Walka wszystkich ze wszystkimi

Wojna domowa w Jemenie rozpoczęła się od szyickiej rebelii szyickiej ludności Huti z Północy kraju. Bojówkarze Huti przeprowadzili szturm na Sanę i przejęli wszystkie ważniejsze instytucje w stolicy. Odpowiedź przyszła wiosną 2015 roku wraz z rozpoczęciem interwencji sunnickiej Arabii Saudyjskiej, która obawiała się rozlewu irańskich wpływów w Jemenie, bowiem szyici w Teheranie wspierali rebelię współwyznawców. Arabską interwencję pod wodzą Saudów popierali Amerykanie. Wówczas konflikt bywał opisywany jako "wojna zastępcza" (proxy war) Arabii Saudyjskiej i Iranu, ale od tamtej pory obraz walk się mocno skomplikował.

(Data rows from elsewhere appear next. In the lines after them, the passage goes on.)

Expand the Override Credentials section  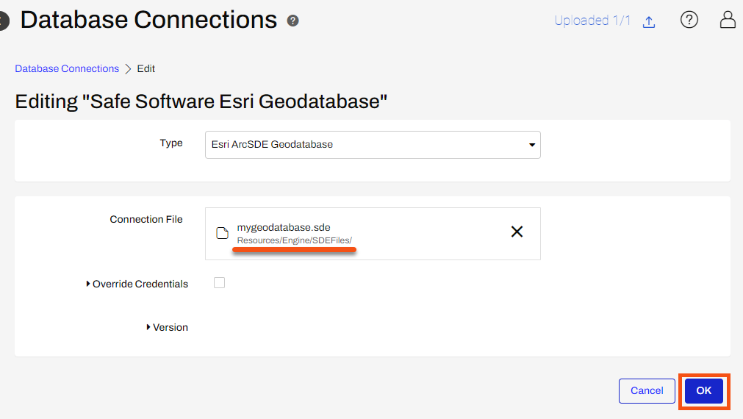(137, 284)
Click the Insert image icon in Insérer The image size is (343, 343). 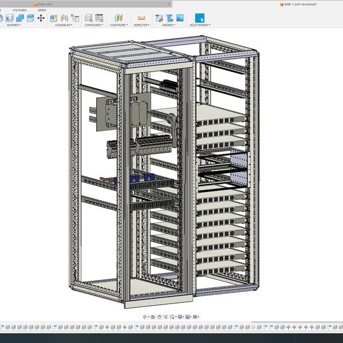[x=180, y=18]
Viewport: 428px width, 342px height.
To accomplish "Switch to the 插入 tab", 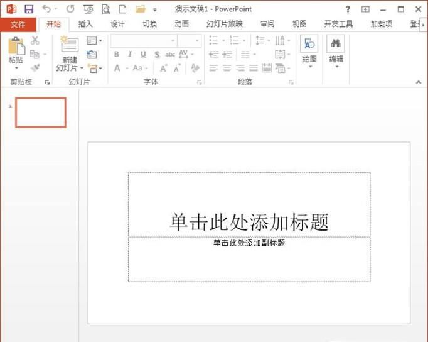I will (85, 24).
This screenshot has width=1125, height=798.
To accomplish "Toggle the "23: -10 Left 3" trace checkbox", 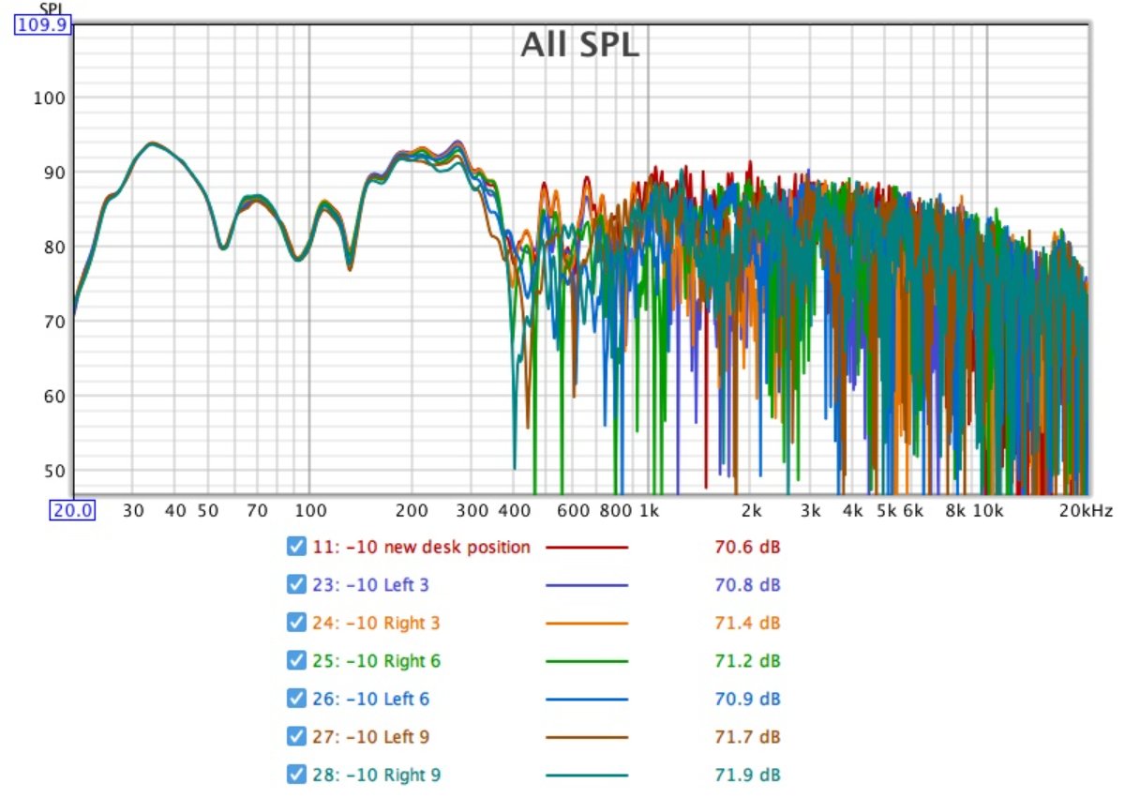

Od kwietnia tego roku w Jemenie działają siły specjalne USA, które współpracują z wojskami specjalnymi Zjednoczonych Emiratów Arabskich i wspólnie przeprowadzają operacje przeciwko Al-Kaidzie Półwyspu Arabskiego (AQAP) na Południu kraju. Odłam Al-Kaidy ma swoją bazę w Jemenie, znany jest m. in. z przeprowadzenia zamachu na paryską redakcję "Charlie Hebdo" w styczniu 2015 roku. Emir AQAP jeszcze na początku tego roku miał swoją siedzibę w jednej z dzielnic Adenu, a z materiałów Vice News wynikało, że lokalni mieszkańcy nie mieli problemów ze wskazaniem domostwa wpływowego kacyka.

Początkowo Amerykanie zakładali, że przeprowadzą kilka precyzyjnych uderzeń i szybko wycofają się z Jemenu. Tak mówił jeszcze w maju rzecznik Pentagonu. Jednak już w lipcu z departamentu obrony zaczęły płynąć inne sygnały - misja amerykańskich komandosów zostaje przedłużona. I to bezterminowo.

Równocześnie na południu Jemenu trwa secesjonistyczna rebelia zbuntowanych oddziałów, które są za przywróceniem prezydenta Saleha. Teoretycznie po tej samej stronie walczą także rebelianci Huti z północy, wspierani przez Iran. Przeciwko tym stronnictwom występują siły rządowe zbiegłego prezydenta Hadiego (kiedyś zastępcy Saleha), którym istotną pomoc niesie interwencja krajów arabskich pod wodzą Saudów. Sam prezydent rezyduje dziś zresztą w Arabii Saudyjskiej.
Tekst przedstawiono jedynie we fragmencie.